Last week’s breach of the United States Capitol building had massive political ramifications — but it’s also forced a reckoning about the physical security measures supporting Congress’ IT systems.
In addition to reports that at least two Congressional laptops were stolen, the international intelligence community frets that foreign spies joined the crowd, where they potentially could have planted tiny surveillance devices and reconfigured software, hardware and firmware to mine top-secret data. Some information was irretrievably compromised, and restoring the security of the Capitol will require an inch-by-inch inventory of all areas the interlopers entered.
With international attention focused on the event, now’s the time to talk with your buyers about physical security — especially in offices that are frequently vacant during this pandemic. Here are some essential measures your customers should take now:
Secure the servers. Does the IT department follow strict protocols to lock down the server room and secured its most vulnerable devices in there? Bonus points if the company employs rack-mounted servers instead of towers, which are easier to haul off.
Lock up your workstations. The pandemic has left plenty of desktop PCs and even laptops sitting idle on desks. Best security practices dictate that those machines should be disconnected and locked away. And if they’re out in the open, secure them with case and cable locks.
Safeguard storage. Use disk locks and block USB ports to keep bad guys from transferring data to flash drives and other removable media.
Don’t forget the printers. Make it standard operating procedure to shred any extra printouts — and lock down printers as well, since they may store confidential info in memory.

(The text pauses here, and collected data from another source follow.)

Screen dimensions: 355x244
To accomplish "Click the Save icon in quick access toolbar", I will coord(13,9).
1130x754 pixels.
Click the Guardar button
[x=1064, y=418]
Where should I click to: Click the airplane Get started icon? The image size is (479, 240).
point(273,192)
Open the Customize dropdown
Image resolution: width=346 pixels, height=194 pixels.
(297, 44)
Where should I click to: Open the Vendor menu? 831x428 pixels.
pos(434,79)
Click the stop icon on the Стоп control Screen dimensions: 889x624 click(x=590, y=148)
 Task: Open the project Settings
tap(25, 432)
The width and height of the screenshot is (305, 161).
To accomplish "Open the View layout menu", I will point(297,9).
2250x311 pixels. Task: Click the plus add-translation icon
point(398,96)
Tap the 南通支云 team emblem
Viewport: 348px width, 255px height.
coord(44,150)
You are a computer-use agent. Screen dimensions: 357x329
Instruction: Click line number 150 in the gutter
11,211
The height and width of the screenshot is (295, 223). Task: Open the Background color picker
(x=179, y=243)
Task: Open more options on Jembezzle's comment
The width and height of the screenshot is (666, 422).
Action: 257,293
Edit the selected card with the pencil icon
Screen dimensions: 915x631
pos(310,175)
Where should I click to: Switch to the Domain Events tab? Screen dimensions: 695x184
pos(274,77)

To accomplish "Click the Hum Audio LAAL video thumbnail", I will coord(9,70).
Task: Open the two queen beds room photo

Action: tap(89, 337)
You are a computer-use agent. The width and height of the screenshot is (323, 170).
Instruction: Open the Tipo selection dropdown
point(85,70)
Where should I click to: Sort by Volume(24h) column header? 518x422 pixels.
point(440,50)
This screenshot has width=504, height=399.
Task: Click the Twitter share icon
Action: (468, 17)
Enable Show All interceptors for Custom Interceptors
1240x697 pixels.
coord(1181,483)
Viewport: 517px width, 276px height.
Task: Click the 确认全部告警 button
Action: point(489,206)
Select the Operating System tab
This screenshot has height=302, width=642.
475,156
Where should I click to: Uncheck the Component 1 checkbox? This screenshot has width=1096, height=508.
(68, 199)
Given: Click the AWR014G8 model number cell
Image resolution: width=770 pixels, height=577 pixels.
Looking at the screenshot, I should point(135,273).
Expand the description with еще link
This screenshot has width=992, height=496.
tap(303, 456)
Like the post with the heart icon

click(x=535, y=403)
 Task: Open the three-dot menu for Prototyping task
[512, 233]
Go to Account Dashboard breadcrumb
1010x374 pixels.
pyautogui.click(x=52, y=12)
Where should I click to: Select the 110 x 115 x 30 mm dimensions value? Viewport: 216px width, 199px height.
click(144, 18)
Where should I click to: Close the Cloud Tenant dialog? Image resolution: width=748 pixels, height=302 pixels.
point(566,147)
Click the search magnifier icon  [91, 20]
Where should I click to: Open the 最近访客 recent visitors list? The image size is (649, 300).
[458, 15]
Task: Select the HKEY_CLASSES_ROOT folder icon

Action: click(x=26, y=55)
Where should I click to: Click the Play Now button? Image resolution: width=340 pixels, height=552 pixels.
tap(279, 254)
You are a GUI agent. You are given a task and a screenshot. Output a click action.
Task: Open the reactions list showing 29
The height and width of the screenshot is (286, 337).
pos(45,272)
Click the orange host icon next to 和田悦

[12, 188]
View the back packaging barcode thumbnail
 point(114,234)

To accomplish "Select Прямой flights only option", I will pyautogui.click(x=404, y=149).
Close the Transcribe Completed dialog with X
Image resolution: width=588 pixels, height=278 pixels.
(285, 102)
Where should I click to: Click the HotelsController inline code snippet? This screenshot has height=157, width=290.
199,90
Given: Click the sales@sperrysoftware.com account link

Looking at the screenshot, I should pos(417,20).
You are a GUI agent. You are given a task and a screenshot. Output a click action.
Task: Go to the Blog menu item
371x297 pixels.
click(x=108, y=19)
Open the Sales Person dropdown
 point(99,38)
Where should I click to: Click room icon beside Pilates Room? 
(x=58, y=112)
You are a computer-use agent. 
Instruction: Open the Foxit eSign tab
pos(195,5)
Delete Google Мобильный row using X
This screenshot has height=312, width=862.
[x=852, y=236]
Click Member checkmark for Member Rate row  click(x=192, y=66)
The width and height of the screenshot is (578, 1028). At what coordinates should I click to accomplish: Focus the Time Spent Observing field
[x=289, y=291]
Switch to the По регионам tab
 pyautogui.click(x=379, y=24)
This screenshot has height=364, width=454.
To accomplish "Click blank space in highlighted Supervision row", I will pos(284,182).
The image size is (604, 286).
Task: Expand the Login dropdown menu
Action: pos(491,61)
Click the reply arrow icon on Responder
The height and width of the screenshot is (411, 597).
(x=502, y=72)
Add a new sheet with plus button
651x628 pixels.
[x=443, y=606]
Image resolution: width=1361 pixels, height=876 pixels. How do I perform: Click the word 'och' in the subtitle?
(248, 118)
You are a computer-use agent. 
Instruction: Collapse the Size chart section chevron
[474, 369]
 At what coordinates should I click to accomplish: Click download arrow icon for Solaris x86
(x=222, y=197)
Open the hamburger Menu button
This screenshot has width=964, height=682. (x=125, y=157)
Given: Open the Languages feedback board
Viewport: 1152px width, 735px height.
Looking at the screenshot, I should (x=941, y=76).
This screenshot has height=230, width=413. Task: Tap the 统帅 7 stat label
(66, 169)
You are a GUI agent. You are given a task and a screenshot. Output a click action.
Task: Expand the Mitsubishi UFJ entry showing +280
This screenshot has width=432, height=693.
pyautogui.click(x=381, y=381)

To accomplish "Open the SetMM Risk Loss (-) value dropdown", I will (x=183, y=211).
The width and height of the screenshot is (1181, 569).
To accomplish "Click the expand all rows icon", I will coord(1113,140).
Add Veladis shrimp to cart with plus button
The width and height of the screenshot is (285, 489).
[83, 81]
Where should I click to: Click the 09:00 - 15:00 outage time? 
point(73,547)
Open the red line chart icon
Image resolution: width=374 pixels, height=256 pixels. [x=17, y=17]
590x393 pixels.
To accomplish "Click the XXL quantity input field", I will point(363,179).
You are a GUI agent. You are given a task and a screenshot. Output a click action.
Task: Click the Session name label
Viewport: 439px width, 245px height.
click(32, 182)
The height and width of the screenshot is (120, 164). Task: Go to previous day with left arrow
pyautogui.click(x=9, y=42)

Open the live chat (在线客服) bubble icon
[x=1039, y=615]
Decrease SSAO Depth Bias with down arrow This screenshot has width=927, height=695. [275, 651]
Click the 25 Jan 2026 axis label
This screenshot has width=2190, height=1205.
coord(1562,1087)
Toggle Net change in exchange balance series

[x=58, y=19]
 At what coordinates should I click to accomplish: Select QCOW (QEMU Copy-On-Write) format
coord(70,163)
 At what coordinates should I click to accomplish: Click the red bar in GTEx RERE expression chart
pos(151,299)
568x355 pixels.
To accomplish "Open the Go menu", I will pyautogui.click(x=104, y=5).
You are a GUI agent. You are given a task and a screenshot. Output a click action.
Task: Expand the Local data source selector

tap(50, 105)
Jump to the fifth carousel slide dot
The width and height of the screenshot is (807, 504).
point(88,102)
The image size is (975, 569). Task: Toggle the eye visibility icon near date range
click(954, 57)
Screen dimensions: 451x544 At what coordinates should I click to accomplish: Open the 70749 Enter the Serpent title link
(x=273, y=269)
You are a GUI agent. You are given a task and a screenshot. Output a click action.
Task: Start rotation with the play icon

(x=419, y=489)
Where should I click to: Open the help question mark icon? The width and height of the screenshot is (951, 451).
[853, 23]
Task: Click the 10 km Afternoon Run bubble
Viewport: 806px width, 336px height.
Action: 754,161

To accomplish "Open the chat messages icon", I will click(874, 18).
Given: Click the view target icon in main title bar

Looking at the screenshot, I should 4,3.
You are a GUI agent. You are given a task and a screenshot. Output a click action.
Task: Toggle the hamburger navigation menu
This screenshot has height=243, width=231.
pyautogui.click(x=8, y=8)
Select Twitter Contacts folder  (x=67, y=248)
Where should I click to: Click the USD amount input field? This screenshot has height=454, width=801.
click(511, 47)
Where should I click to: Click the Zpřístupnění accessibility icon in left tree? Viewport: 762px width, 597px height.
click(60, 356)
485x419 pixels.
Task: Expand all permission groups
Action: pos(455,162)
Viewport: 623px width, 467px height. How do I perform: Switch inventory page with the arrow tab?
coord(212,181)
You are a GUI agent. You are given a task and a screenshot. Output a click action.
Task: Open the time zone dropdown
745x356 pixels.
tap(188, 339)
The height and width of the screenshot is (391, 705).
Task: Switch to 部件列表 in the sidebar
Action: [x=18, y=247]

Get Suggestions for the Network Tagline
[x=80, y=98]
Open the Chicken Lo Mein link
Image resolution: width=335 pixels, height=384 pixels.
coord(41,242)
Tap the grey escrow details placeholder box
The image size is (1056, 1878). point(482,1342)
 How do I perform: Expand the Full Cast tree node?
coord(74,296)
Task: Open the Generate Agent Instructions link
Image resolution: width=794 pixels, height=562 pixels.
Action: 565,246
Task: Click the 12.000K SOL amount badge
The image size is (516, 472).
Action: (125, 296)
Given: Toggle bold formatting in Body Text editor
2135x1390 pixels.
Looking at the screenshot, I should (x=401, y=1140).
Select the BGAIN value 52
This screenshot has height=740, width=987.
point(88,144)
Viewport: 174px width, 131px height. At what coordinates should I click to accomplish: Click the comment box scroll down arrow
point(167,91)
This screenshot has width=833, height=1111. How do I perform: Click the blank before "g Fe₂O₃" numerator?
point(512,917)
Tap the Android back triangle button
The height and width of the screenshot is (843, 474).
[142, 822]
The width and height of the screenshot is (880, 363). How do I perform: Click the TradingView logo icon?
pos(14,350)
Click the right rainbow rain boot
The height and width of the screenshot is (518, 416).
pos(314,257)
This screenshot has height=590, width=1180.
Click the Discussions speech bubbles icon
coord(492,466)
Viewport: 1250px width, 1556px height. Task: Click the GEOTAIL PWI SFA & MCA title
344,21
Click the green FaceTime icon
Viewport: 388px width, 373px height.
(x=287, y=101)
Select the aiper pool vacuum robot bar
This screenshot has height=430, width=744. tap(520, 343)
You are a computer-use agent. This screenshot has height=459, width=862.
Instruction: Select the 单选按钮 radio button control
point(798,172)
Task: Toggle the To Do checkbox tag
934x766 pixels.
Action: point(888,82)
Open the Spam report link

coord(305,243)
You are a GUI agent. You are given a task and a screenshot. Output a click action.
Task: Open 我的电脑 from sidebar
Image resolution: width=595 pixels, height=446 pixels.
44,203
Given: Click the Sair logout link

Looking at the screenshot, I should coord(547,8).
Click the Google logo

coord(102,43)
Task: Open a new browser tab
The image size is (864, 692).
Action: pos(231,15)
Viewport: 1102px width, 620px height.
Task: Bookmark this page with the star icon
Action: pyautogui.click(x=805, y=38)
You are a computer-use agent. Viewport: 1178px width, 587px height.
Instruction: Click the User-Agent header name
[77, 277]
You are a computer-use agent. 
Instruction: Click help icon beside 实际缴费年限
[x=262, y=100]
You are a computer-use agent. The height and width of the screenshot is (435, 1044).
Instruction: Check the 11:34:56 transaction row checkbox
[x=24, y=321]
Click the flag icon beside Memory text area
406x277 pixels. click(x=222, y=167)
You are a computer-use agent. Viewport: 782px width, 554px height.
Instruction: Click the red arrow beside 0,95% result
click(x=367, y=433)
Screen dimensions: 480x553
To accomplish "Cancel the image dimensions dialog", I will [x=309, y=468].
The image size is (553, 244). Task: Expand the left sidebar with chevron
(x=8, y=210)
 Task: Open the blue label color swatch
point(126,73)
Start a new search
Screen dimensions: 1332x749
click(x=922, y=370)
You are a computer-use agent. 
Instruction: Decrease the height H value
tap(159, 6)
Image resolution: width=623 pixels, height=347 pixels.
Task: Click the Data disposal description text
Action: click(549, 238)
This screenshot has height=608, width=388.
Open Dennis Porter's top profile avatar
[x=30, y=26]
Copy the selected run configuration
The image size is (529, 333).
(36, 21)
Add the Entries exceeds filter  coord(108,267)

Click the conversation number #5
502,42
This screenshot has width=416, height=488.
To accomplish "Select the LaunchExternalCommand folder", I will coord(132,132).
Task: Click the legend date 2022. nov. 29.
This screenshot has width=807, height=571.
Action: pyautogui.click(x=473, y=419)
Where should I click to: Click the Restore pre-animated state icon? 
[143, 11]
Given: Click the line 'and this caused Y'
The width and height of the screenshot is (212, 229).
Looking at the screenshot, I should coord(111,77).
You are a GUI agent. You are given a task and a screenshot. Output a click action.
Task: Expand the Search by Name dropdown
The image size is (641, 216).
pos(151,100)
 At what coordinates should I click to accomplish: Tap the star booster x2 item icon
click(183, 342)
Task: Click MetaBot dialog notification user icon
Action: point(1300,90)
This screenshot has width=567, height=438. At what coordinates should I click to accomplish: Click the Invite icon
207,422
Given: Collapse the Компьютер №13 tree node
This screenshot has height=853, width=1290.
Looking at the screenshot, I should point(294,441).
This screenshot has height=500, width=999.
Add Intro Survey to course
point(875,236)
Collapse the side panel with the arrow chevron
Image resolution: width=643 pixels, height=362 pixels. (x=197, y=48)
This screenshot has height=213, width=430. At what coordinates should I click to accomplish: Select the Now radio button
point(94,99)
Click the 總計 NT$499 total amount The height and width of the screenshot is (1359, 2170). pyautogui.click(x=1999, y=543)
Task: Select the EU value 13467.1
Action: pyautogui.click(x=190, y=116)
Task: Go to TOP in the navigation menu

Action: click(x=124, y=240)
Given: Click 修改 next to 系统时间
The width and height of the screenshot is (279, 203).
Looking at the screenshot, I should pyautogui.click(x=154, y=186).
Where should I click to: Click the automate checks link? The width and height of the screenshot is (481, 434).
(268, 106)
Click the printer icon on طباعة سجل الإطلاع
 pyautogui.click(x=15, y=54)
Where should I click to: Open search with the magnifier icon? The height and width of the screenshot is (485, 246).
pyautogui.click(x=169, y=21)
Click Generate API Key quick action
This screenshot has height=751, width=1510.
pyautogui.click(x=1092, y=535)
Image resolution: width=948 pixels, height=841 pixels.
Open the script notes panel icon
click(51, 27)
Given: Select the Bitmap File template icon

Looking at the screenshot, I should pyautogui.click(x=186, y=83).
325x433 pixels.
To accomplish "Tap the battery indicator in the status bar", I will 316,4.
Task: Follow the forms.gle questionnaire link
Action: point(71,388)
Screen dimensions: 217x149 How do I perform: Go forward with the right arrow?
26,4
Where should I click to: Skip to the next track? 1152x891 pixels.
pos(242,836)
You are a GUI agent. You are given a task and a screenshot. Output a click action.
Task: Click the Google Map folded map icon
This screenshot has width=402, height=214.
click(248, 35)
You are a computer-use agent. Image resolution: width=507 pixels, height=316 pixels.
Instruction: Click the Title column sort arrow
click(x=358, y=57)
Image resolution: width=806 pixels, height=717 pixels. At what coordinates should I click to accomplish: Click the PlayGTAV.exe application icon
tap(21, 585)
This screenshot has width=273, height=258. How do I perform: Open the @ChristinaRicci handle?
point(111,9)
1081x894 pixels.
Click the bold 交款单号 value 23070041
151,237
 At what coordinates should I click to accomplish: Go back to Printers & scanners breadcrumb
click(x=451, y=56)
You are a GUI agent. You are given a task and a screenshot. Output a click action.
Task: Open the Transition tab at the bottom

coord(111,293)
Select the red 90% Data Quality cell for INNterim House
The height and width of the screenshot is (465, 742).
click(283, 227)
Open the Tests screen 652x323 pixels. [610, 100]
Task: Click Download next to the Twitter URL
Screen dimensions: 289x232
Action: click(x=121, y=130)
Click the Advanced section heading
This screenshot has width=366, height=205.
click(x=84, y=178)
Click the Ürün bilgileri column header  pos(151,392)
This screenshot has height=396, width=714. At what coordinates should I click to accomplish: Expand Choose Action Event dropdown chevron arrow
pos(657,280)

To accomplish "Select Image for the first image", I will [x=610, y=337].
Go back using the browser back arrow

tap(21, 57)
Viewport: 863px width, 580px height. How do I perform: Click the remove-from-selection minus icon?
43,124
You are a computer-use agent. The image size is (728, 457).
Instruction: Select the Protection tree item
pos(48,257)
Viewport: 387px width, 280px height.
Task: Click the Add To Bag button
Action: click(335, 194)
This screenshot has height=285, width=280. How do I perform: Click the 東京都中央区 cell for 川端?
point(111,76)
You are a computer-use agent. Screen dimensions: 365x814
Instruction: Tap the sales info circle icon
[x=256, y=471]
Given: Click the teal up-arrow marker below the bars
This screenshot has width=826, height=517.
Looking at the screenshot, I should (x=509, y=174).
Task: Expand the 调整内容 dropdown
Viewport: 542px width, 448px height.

Beef up surveillance. When flesh-and-blood employees are out of the office, electronic surveillance will pick up the slack. Has your client implemented biometric scans or smart cards? Keeping personalized track of comings and goings will fend off bad actors.
These measures cover a lot of the most prominent vectors for attack, but they’re just the tip of the iceberg. Ray Bernard Consulting Services recently updated its report on hardening physical security, and its advice is well worth reading.
If the United States Capitol is vulnerable to intruders, your customers should take their own security that much more seriously. Discuss this timely topic with them to raise your status as a trusted partner.